Friday, September 20, 2013

Where's the outrage now?

Let's turn the way back machine to a few years ago. The Ohio State Buckeyes -- America's Team, Defenders of Western Civilization and All That Is Good About America, was on its way to the Sugar Bowl when it was revealed that several of their players had traded their own property (jerseys, autographs, championship rings; that last bit justifiably enraged Buckeye Nation) for tattoos. For some absurd reason, this was a violation of NCAA rules, but they were allowed to play in the Sugar Bowl. It became a scandal that engulfed head coach Jim Tressel and cost him his job on the grounds that he had not told his superiors and had lied to the NCAA about not knowing of the rules violation. There is considerable belief in Buckeye Nation that Tressel, in fact, did tell his superior, Athletic Director Gene Smith, about the issue and that Smith himself did not tell anyone, lied about it, and scapegoated Tressel to save his own butt.

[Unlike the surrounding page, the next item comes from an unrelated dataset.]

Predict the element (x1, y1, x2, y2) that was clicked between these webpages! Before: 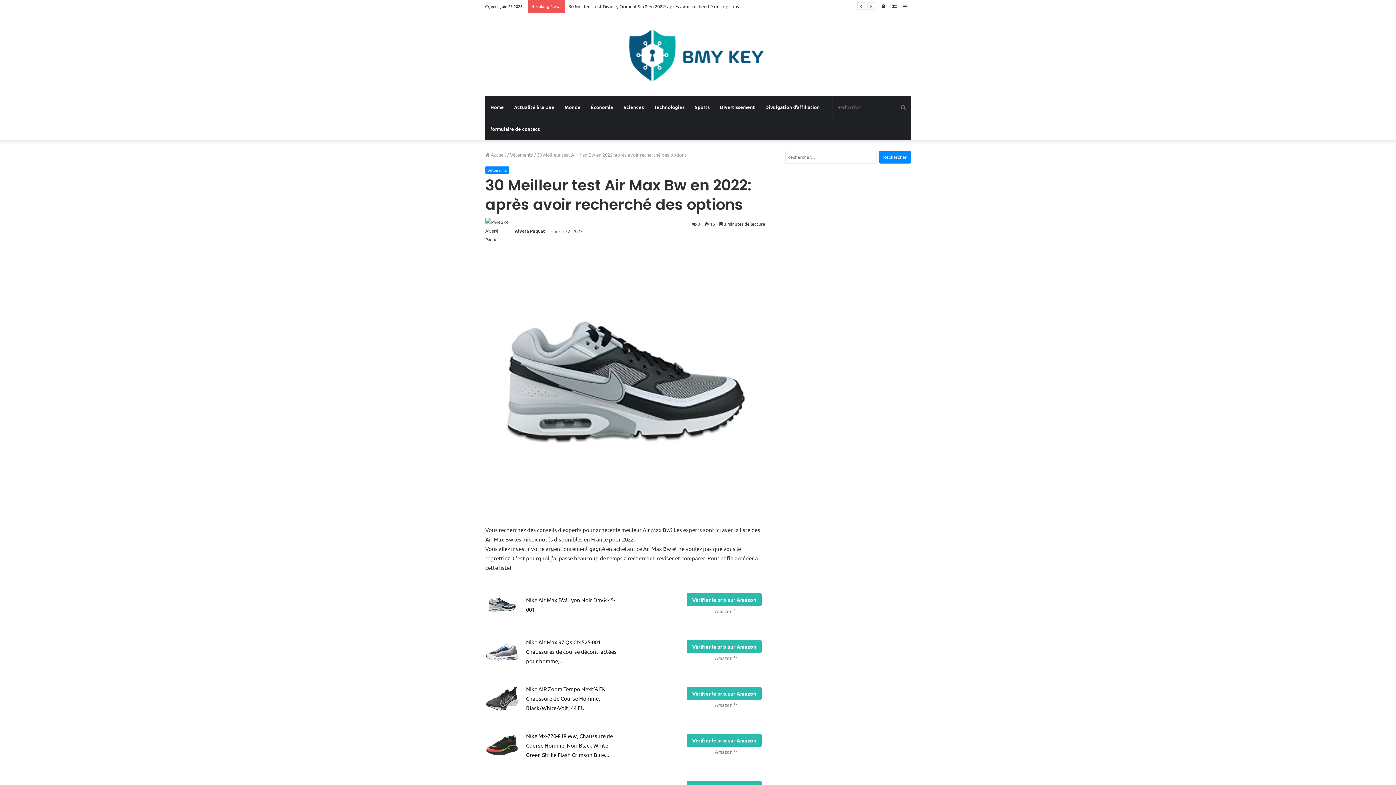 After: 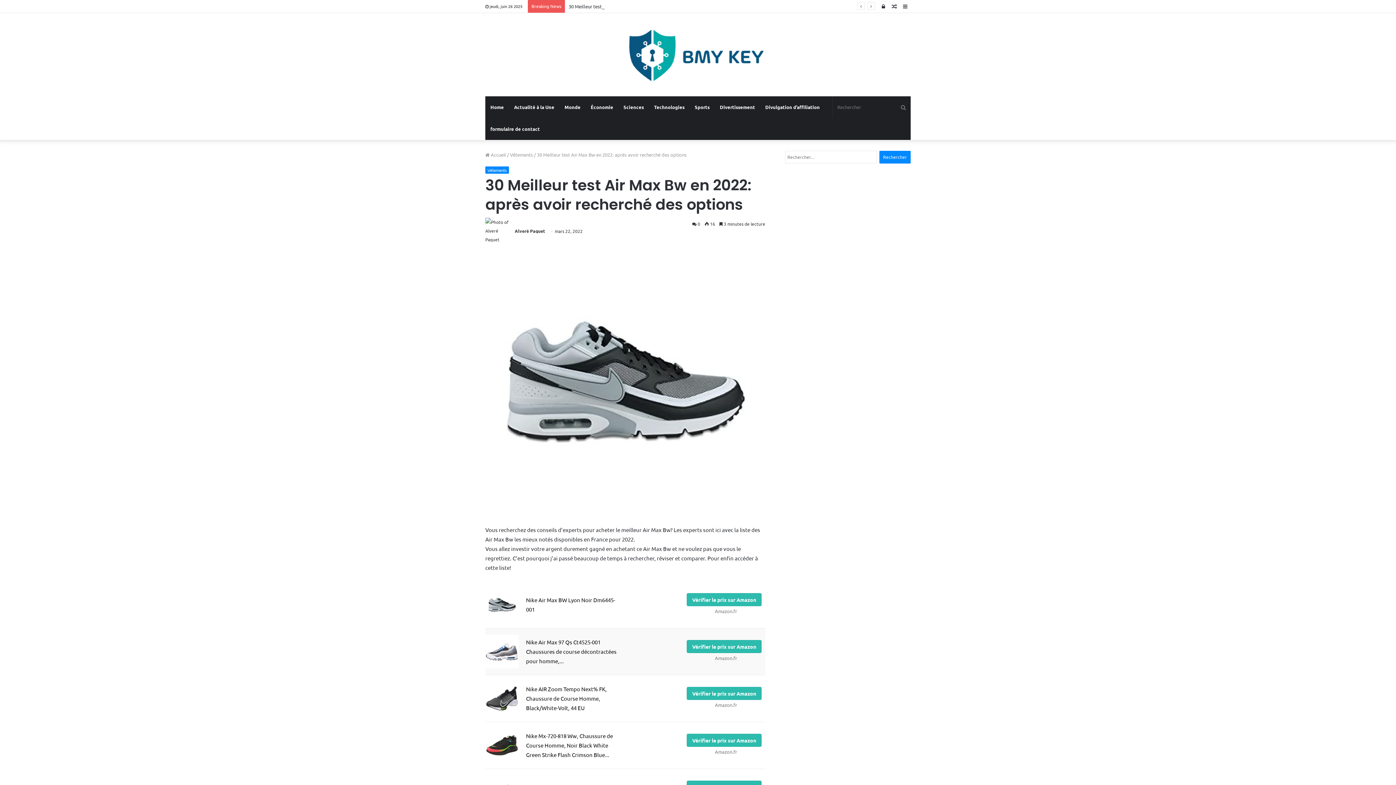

Through 2011, ESPN consistently had Ohio State on trial. The NCAA sandbagged Ohio State, by, for instance, waiting until receiver DeVier Posey was about to complete his NCAA-mandated suspension before suspending him again, this time for being paid too much at a construction job, even though he was being paid consistent with union-required prevailing wage rules.

Gene Smith, in one of his dumbest and most inexcusable decisions, had the Buckeyes play in the Gator Bowl. The NCAA came down later with a ridiculous punishment: vacating the entire 2010 (which had been stupidly offered by Smith) and 2011 seasons, a one year bowl ban, and some scholarship reductions. The alumni wanted Smith's head, and still do -- he is regularly booed at public appearances. His job may have been saved only by his landing Urban Meyer as new head coach.

The most memorable feature of this "scandal" was the constant coverage and abuse Ohio State took at the hands of the sports media, ESPN in particular. Ohio State and Jim Tressel were vilified.

This was on the heels of the scandal in which Cecil Newton, the father of Cam Newton, was found to have solicited payments from schools who were recruiting his son. The NCAA did nothing about this. So, soliciting payments is OK, but selling your own property is not.

Or is it?

Since then, we've had multiple NCAA scandals, including academic fraud at North Carolina; Oregon paying a recruiting service; prostitutes, drugs, and payments at Miami;  DJ Fluker allegedly taking payments at Alabama; Oklahoma State doing ... something ... maybe ...; and Texas A&M's Johnny Manziel selling his autographs. Manziel's case is particularly revealing, but we'll get to that.

The first thing to note here is that all of these scandals combined did not get the coverage the Ohio State matter did. Not even close. Like Caesar in the Senate on the Ides of March, everyone in the media outside Ohio wanted to stick a knife in the Buckeyes, starting with ESPN's Kirk "Culture of Corruption" Herbstriet, a mediocre quarterback for the Buckeyes under the even more mediocre John Cooper.

(You see, you must understand. For those of us who attended Ohio State in the John Cooper era, there is just no getting over it. Every week was like being the Romans facing Hannibal. I call it "Post-Idiotic Stress Disorder.")

Anyway, somehow those knives don't seem to be out for Alabama, or Texas A&M. Oregon got almost nothing of a punishment. As bad as the violations at Miami are alleged to be, the NCAA has been turned into the villain -- and justifiably so -- by its corrupt practices during the investigation. Yet the NCAA was just as corrupt with Ohio State.

Perhaps most infuriating is the Johnny Manziel saga. Manziel sold his own property -- exactly the "crimes" for which Terrelle Pryor, DeVier Posey, and the other Buckeyes were convicted. Yet, while the Buckeyes in some cases were suspended for half the 2011 season (Posey lost the other half of the season for the construction job), Manziel lost ... half a game. Seriously.

For exactly the same crime.

By itself, this should show that the NCAA is nothing but a bunch of lying, corrupt bastards whose "justice" is arbitrary and capricious, and NCAA head Mark Emmert is an arrogant, dishonest, sanctimonious jerk who plays favorites, but if you read Taylor Branch's excellent article "The Shame of College Sports" in the October 2011 issue of The Atlantic, you already knew that.

What's more interesting right now is the, say, "evolution" of the sports media. Those same people who couldn't wait to stick the knives in Terrelle Pryor and Ohio State are lining up to defend Johnny Manziel.

Two-faced? Or double-standard? Yes.

Ramzy Nasrallah details the hypocrisy and deceit by the sports media that piled on Ohio State. So you don't have to. If you are a member of Buckeye Nation like I am, read it and be enraged. And know that ESPN is not your friend.